The Bhattacharyya coefficient [Kai67] $\rho: \mathbb{R}^N \times \mathbb{R}^N \to [0,1]$ is 
\[ \rho (\boldsymbol{h}_{a},\boldsymbol{h}_{b})  =   \mathrm{E} \left( \frac{\sqrt{v_{\boldsymbol{x}, \boldsymbol{y} }(\boldsymbol{x} + \boldsymbol{h}_a,\boldsymbol{y})v_{\boldsymbol{x}, \boldsymbol{y} }(\boldsymbol{x} - \boldsymbol{h}_b,\boldsymbol{y})}}{v_{\boldsymbol{x}, \boldsymbol{y} }(\boldsymbol{x},\boldsymbol{y})}  \right) ~. \]

Test points and hence test-point-matrices are abitrary with two exceptions [Xav+13]: 

  1. Finite supports of probability distributions induces  box conditions on the test points. 
  2. If the states are in a finite alphabet, the test points are in a finite alphabet as well (detection). 

Since different test points give different lower bound, the optimal test point gives the maximum lower bound. If all probability distributions are Gaussian, then the optimal test point approaches  $\boldsymbol{0}$. 

The Weiss-Weinstein bound exists for 

  1. Absolute continuous distributions,
  2. Discrete distributions,
  3. Singular continuous distributions where the  marginals of $\boldsymbol{x}$ are of pure (1) or (2).

Thus, the Weiss-Weinstein bound exists for discrete probability distributions and probability distributions of finite support (e.g. uniform distribution). 

Bayesian Cramer-Rao Lower Bounds

If the test points $\boldsymbol{H} \to \boldsymbol{0}$, then the Weiss-Weinstein bound becomes the Bayesian Cramer Rao bound [Xav13]. 

The score is defined by

\[\boldsymbol{g} =  \partial_{\boldsymbol{x}} \ln  f(\boldsymbol{x},\boldsymbol{y}) ~,\]

hence,

\[ \mathrm{E} ( \tilde{\boldsymbol{x}}\tilde{\boldsymbol{x}}^{\mathrm{T}} ) \succcurlyeq  \boldsymbol{W} = \left(-  \mathrm{E} \partial_{\boldsymbol{x}}^2 \ln f(\boldsymbol{x},\boldsymbol{y})  \right)^{-1}~, \]
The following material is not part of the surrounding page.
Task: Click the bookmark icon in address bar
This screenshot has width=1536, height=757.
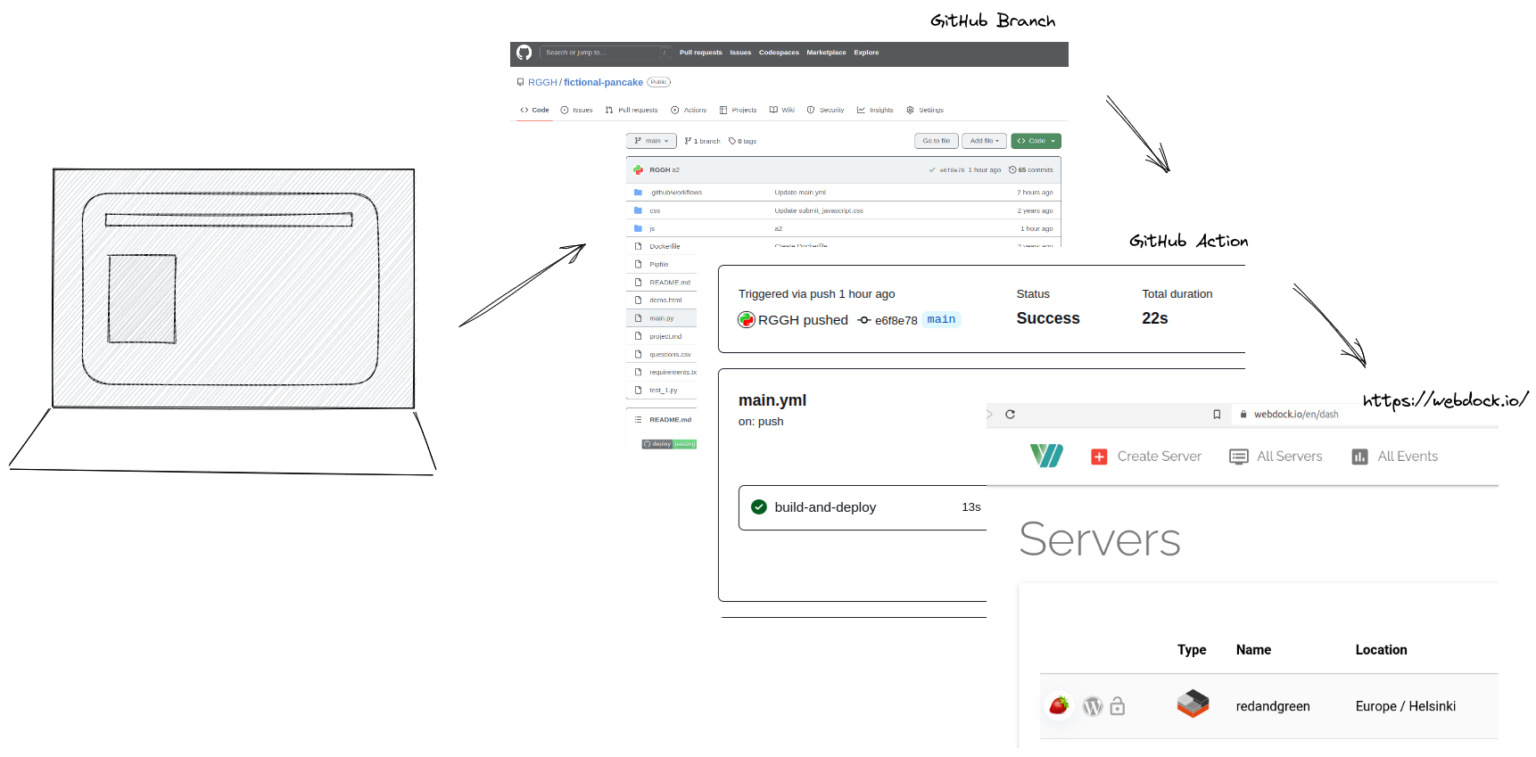Action: click(1217, 414)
where  $\partial_{\boldsymbol{x}} = \partial / \partial \boldsymbol{x}$ denotes the gradient. Observe that 

\[ \mathrm{E} (\partial_{\boldsymbol{x}}^2 \ln f(\boldsymbol{x},\boldsymbol{y}) ) = \underbrace{\mathrm{E}(\partial_{\boldsymbol{x}}^2 \ln f(\boldsymbol{y}|\boldsymbol{x}) ) }_{\text{due to noise}} + \underbrace{\mathrm{E}(\partial_{\boldsymbol{x}}^2 \ln f(\boldsymbol{x}) )  }_{\text{prior}} ~.\]
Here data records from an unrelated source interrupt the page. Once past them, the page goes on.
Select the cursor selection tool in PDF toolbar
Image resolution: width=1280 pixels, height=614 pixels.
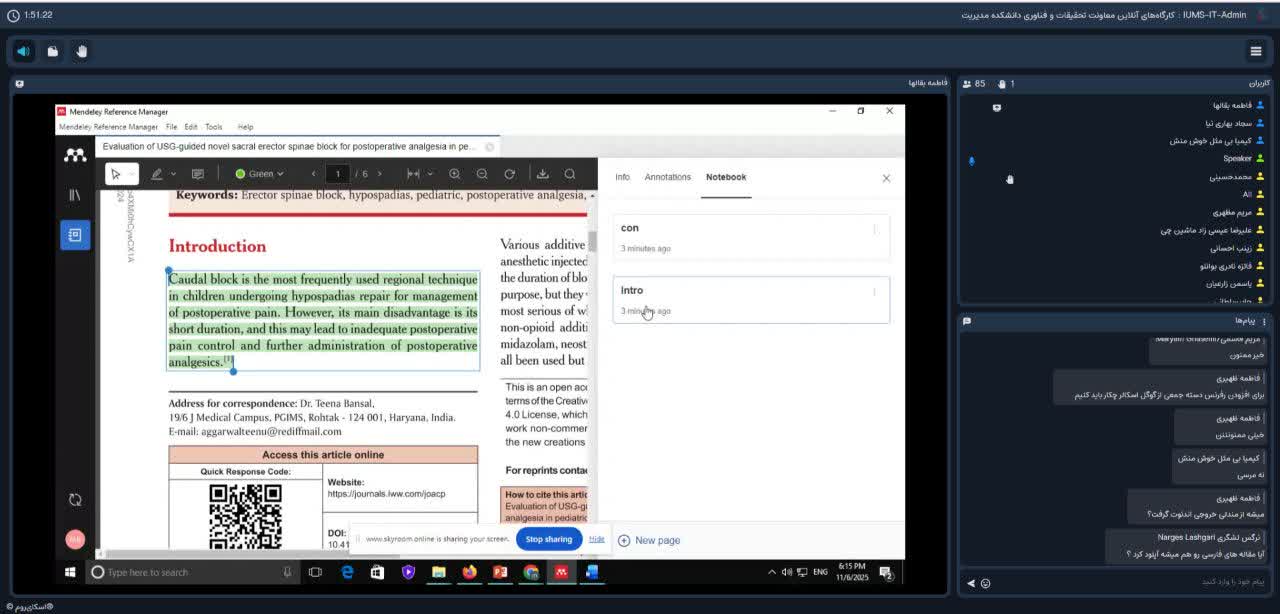pos(116,174)
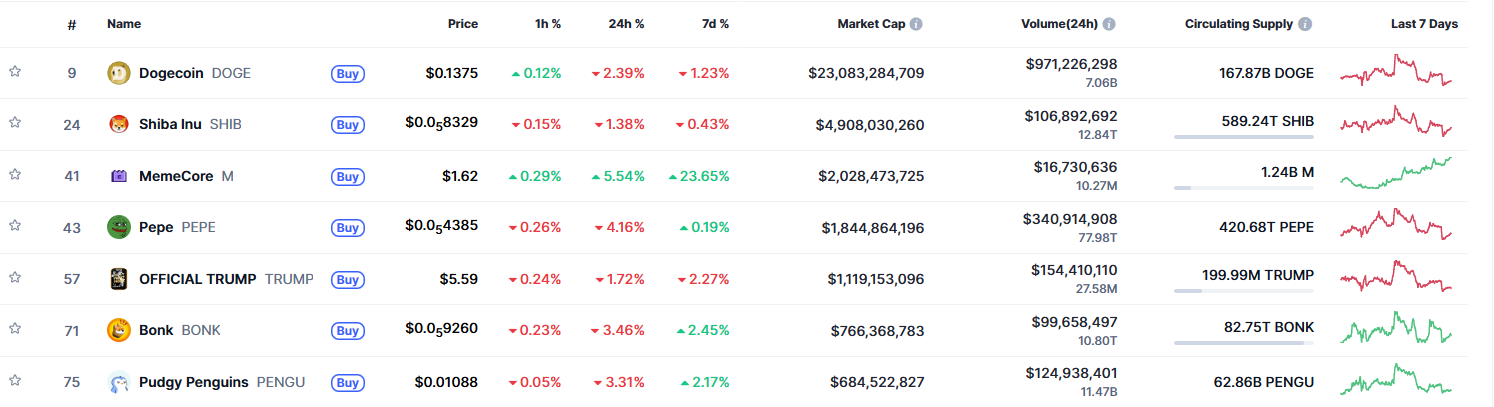Open the Bonk coin name link
The image size is (1494, 407).
click(x=156, y=330)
The first term on the right side is the negative inverse of the traditional (frequentist) Cramer-Rao bound. 

The Bayesian Cramer-Rao bound exists if

  1.  $f(\boldsymbol{x},\boldsymbol{y})$ is differentiable,
  2.  $\lim_{[\boldsymbol{x}]_\ell \to \pm \infty} [\boldsymbol{x}]_\ell f(\boldsymbol{x}|\boldsymbol{y}) = 0$ for all $\ell = 1, \cdots , N$ and $\boldsymbol{y}$.
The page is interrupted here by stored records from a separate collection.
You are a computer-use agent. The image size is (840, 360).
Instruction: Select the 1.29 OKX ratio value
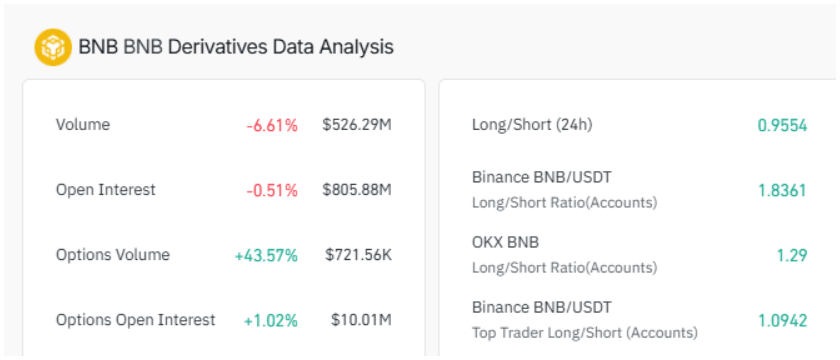[x=792, y=256]
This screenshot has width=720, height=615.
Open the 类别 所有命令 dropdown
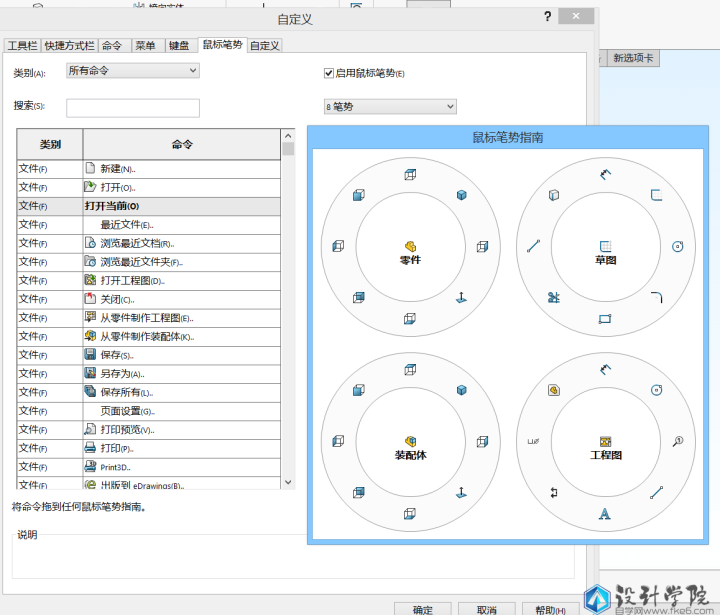tap(132, 71)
The Bayesian Cramer-Rao bound does not exists for discrete probability distributions (probability mass functions) and probability distributions of finite support (e.g. continuous uniform distribution).

Take-Home Messages

  • Bayesian bounds are bounds on the mean-square-error matrix of any Bayesian estimator (detector)
  • The Cramer-Rao bound is a relative of the familiy of Weiss-Weinstein bounds which is a subclass of the familiy of Bayesian Cramer-Rao bounds.
  • The family of Weiss-Weinstein bounds is parametrized by a test point. The optimal test point gives the maximum lower bound.
  • The family of Weiss-Weinstein bounds support probability distributions with finite support, e.g. uniform distributions, and discrete probability distributions

​References

[Kai67] T. Kailath. “The divergence and Bhattacharyya distance measures in signal selection.” In: IEEE Trans. Commun. Technol. 15.1 (Feb. 1967), pp. 52–60. 

[R+2008] A. Renaux, P. Forster, P. Larzabal, C. Richmond, and A. Nehorai, "A fresh look at the bayesian bounds of the Weiss-Weinstein family", IEEE Transactions on Signal Processing, Volume: 56, Issue: 11, Nov. 2008, pp. 5334-5352

[VB07] H. L. Van Trees et al. Bayesian bounds for parameter estimation and nonlinear filtering/tracking. IEEE Press, 2007.

[WW88]  A. J. Weiss et al. “A general class of lower bounds in parameter estimation.” In: IEEE Trans. Inf. Theory 34.2 (1988), pp. 338–342. 

[Xav13] Xaver, F., Decentralized localization based on wave fields — Particle filters and Weiss-Weinstein error bounds, Institute of Telecommunications, Vienna University of Technology, 2013

[Xav+13]  Xaver, F., P. Gerstoft, G. Matz, and C.F. Mecklenbräuker, ”Analytic Sequential Weiss-Weinstein Bounds, IEEE Transactions on Signal Processing, vol. 61, no. 20, pp. 5049-5062, 2013.